Doris Young Siew Keen (born November 25, 1959) is a Singaporean director, producer, writer and actress. Given the stage name Marrie Lee, she was best known for her role as Cleopatra Wong in the late 1970s.

Early life
Young was born on November 25, 1959 in Singapore to the contractor John Young and his wife Mary. She had an older brother named Jimmy and an older sister named Betty. Due to her father's work with the cinema owners and film distributors, around the very young age of four and five, Young often met Hong Kong film actors and actress while they were promoting their movie screenings in Singapore, making her considered acting as one of her life goals. Her father later died when she was six and her mother died when she was sixteen.

Career
Following her graduation from St Anthony’s Convent Secondary School, Young worked as a receptionist or restaurant usher in a nightclub or restaurant at Shenton Way in about 1976, where she was discovered by a scouting team from Hong Kong and she received her first acting role, a minor role as a female detective based in Singapore for the Hong Kong film Showdown at the Equator. She was also involved in minor roles in a couple of Hong Kong-based films.

A year later in 1977, she answered a newspaper ad that asked "Are you smart, sexy and seductive?" The ad was placed by Suarez' BAS Film Productions, which was looking for a heroine who could ride a motorcycle. She auditioned in a miniskirt and boots and won the role among the 300 hopefuls.

Her screen name, Marrie Lee, was created by the producers to capitalize on the fame of the late Bruce Lee. Due to this, during her filming in some occasions, there were fans went up to her and said that they had watched all of her "brother's" films.  "Some fans thought that I was his younger sister", she later told The Business Times in a 2005 interview.

She made her film debut at age 18, portraying the title character Cleopatra Wong in 1978's They Call Her Cleopatra Wong, a martial arts film shot in Singapore and Philippines about a female Interpol agent written and directed by Bobby A. Suarez.

She reprised the role in 1979's Dynamite Johnson, in which she was teamed with the 10-year-old Singaporean Taekwondo practitioner Johnson Yap, who reprised his role as Sonny Lee respectively from The Bionic Boy, a 1978 film also written and directed by Suarez. She reprised her role for the third time in Devil's Angels, in which she led an all-female team of crimefighters in the Philippines.

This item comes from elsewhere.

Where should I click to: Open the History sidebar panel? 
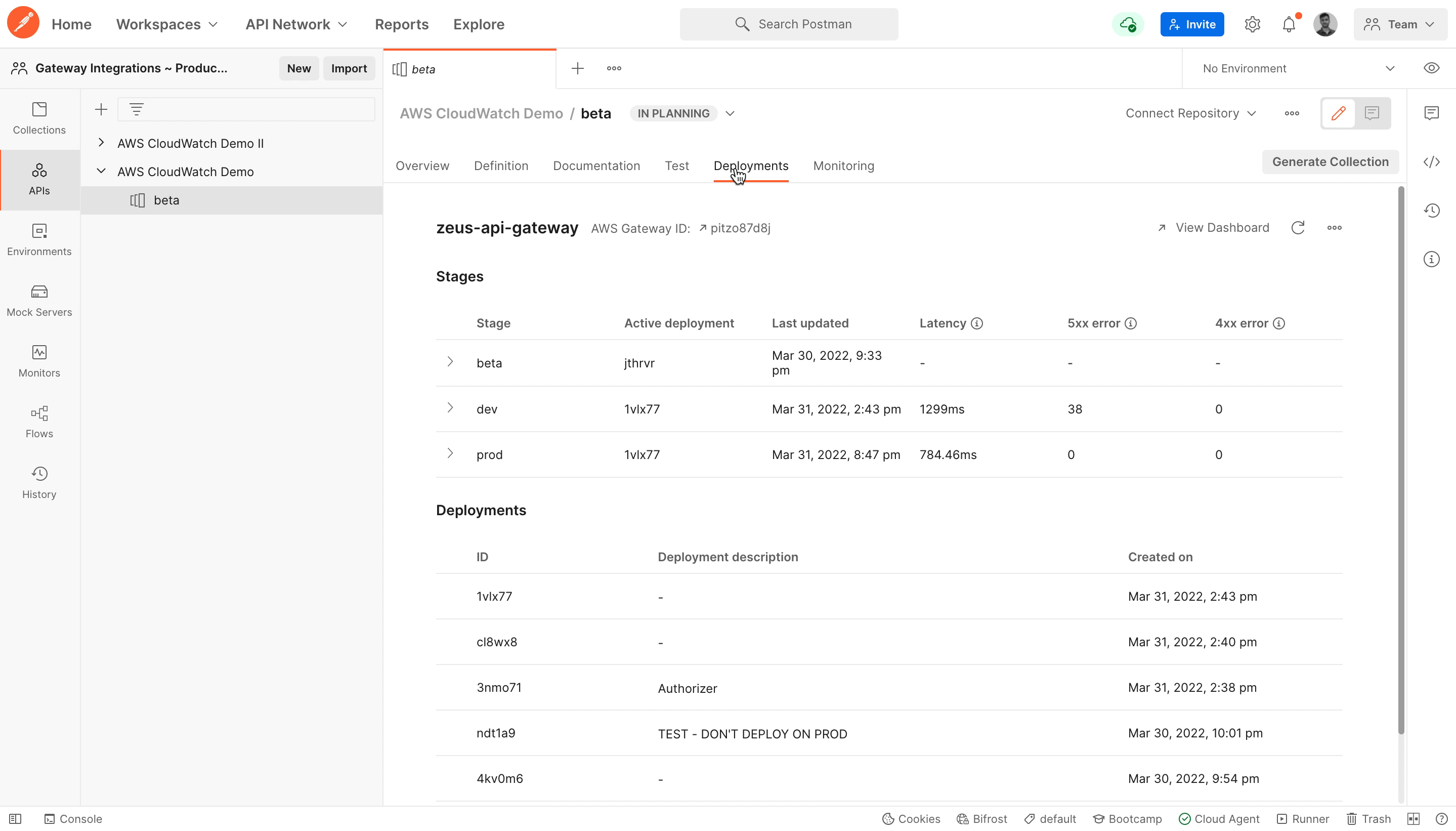tap(39, 482)
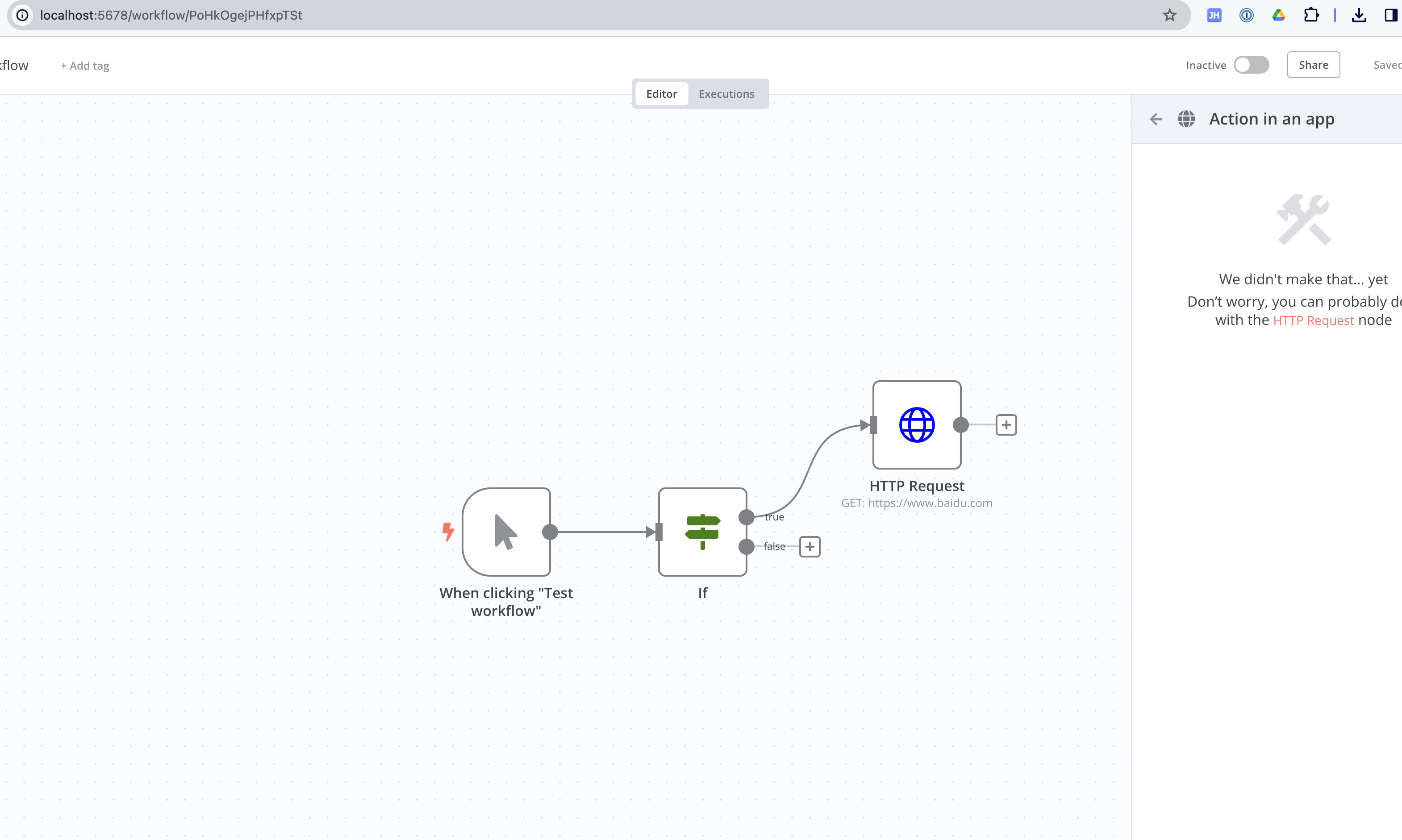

She performed her own stunts during her filming, including jumping through a real glass window and dangling from a helicopter, and sustained many injuries, including a fractured left wrist.

In the early 1980s, Suarez was developing a film where Young would co-star with Weng Weng. The project never materialized. Her supposed reprisal as Cleopatra Wong as a supporting role on the film The Wandering Samurai was also never materialized as well. After her first three films, Suarez pleaded with her to sign a contract to make ten more movies, but she turned it down.

In 1980, She was offered a lead role as Charlie Chan's daughter Ling Chan in the American film Charlie Chan's Number One Daughter. However, due to the Hollywood labor strikes in 1980, 1981, and 1985. the production of this film never materialized.

Young retired from acting in 1981 and managed a dance troupe, The Devil's Angels (named after the members from her third Cleopatra Wong film), for two years, following that she was married and started a family. At some point when she was offered an acting opportunity, her husband said no. She later ran a healthcare company Tisco Pte Ltd with her sister Betty from 1989 onwards.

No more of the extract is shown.